Inhibition of Long Noncoding RNA SNHG20 Improves Angiotensin II-Induced Cardiac Fibrosis and Hypertrophy by Regulating the MicroRNA 335/Galectin-3 Axis

Abstract

Cardiac fibrosis is a hallmark of various heart diseases and ultimately leads to heart failure. Although long noncoding RNA (lncRNA) SNHG20 has been reported to play important roles in various cancers, its function in cardiac fibrosis remains unclear. The expression of SNHG20 and miR-335 in heart tissues of Angiotensin II induced mice and Angiotensin II stimulated mouse cardiomyocyte cell line HL-1 were detected by qRT-PCR. Cell viability was evaluated by CCK-8 assay.

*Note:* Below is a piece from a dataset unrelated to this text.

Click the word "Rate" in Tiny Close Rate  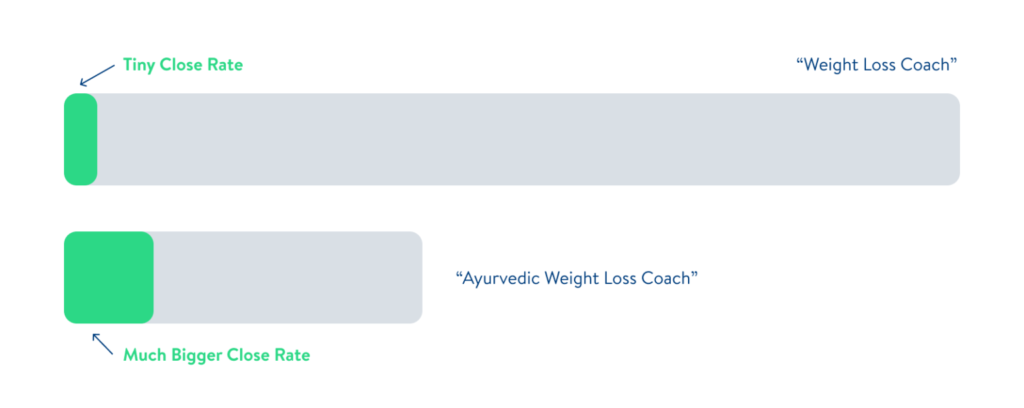tap(225, 65)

The expression of Galectin-3, fibrosis-related proteins (Fibronectin, Collagen IaI and α-SMA) and apoptosis-related proteins (Cleaved Caspase-3 and Cleaved PARP) were detected by Western blot. Bioinformatics prediction, luciferase reporter assay and RNA pull down assay were performed to determine the relationship between SNHG20 and miR-335, as well as miR-335 and Galectin-3. Gain- and loss-function assays were performed to determine the role of SNHG20/miR-335/Galectin-3 in cardiac fibrosis. SNHG20 was significantly upregulated, and miR-335 was downregulated in heart tissues of Angiotensin II treated mice and Angiotensin II stimulated HL-1 cells. Downregulation of SNHG20 effectively enhanced cell viability, while decreased cell size of HL-1 cells and the expression levels of fibrosis-related proteins (Fibronectin, Collagen IaI and α-SMA) and apoptosis-related proteins (Cleaved Caspase-3 and Cleaved PARP), which was induced by Angiotensin II treatment. Furthermore, SNHG20 elevated the expression levels of Galectin-3 by directly regulating miR-335. Our study revealed that downregulation of SNHG20 improved Angiotensin II-induced cardiac fibrosis by targeting the miR-335/Galectin-3 axis, suggesting that SNHG20 may be a potential therapeutic target for cardiac fibrosis and hypertrophy.